Joël Martel
Chen Qiushi, un avocat reconverti en activiste, s’est rendu à Wuhan, en Chine, juste avant la quarantaine, afin d’y effectuer des reportages.
Chen Qiushi, un avocat reconverti en activiste, s’est rendu à Wuhan, en Chine, juste avant la quarantaine, afin d’y effectuer des reportages.

La vie sous une cloche de verre

CHRONIQUES / Ça s’est passé dans un autre monde.

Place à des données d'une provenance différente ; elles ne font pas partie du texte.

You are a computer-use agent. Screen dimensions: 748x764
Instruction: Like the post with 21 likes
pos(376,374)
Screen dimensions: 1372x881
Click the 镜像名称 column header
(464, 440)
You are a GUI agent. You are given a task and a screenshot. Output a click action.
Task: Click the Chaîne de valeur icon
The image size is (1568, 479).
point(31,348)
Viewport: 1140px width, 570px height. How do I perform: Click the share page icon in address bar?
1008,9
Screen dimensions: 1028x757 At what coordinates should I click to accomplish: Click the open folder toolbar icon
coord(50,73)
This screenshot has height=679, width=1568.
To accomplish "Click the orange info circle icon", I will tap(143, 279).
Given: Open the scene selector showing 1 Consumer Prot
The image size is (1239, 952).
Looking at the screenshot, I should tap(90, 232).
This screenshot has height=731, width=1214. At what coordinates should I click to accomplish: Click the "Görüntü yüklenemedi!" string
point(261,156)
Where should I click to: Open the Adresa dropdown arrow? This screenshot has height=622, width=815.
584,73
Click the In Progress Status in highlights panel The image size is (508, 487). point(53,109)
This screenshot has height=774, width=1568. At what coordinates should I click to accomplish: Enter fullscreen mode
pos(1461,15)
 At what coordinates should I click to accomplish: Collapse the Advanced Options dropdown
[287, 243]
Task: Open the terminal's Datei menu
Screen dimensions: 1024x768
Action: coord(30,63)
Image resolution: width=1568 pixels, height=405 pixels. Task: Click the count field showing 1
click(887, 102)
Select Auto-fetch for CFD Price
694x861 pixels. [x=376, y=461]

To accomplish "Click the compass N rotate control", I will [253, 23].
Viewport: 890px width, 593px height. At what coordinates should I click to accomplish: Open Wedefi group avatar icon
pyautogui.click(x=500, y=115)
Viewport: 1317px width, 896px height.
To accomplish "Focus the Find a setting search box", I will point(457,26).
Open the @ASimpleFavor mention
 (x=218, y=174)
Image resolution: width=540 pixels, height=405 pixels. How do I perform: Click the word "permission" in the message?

Je vous parle de celui où on se serrait la main et où on s’entassait comme des sardines dans un petit restaurant sans même se poser de questions.

D’habitude, je suis très mauvais avec les dates, mais dans ce cas-ci, je peux précisément vous dire que ça s’est déroulé le 30 janvier dernier.

Ce soir-là, j’étais allé rendre visite à mes amis qui exploitent leur petit restaurant et j’en avais profité pour siroter deux ou trois bières en discutant avec eux.

À un moment donné, je ne sais pas trop pourquoi nous en sommes arrivés à ce sujet, mais bon, on a fini par discuter de ce « nouveau virus », Roby et moi. C’était encore à l’époque où les moindres inquiétudes quant à ce virus disparaissaient aussitôt en poussière dès qu’on se souvenait que c’était « juste une grippe ».

Or, quelques jours avant cela, j’avais commencé à m’intéresser aux reportages de Chen Qiushi, cet avocat reconverti en activiste qui avait décidé de se rendre à Wuhan, en Chine, juste avant la quarantaine, afin d’y effectuer des reportages. Je vous en ai même parlé une ou deux fois.

Alors hop, quand est venu le temps de se rassurer en se rappelant que c’était « juste un grippe », j’ai décidé de sortir du placard en déclarant que moi, je commençais à m’inquiéter. J’ai expliqué à Roby les grandes lignes de ce que j’avais appris en regardant les vidéos de Chen Qiushi, puis il m’a demandé de lui envoyer « un lien » sur Messenger. C’est pour ça que je me souviens de la date. Le lien est encore là, dans notre discussion privée. Une adresse YouTube et un simple message de ma part indiquant : « Chen, tel que promis ! ». Comme un avertissement du futur que j’étais plus ou moins conscient de lui envoyer.

Je me souviens que ce soir-là, pendant que je parlais de tout ça avec Roby, j’avais eu un drôle de pressentiment comme quoi à un moment donné de notre vie, je me rappellerais de cette discussion.

L’autre soir, j’ai écrit à Roby et je lui ai demandé s’il s’en souvenait. Il m’a aussitôt répondu à l’affirmative, laissant sous-entendre que cette discussion avait habité ses pensées depuis tout ce temps.

Puis, un récent matin, le restaurant de mes amis a annoncé une fermeture temporaire.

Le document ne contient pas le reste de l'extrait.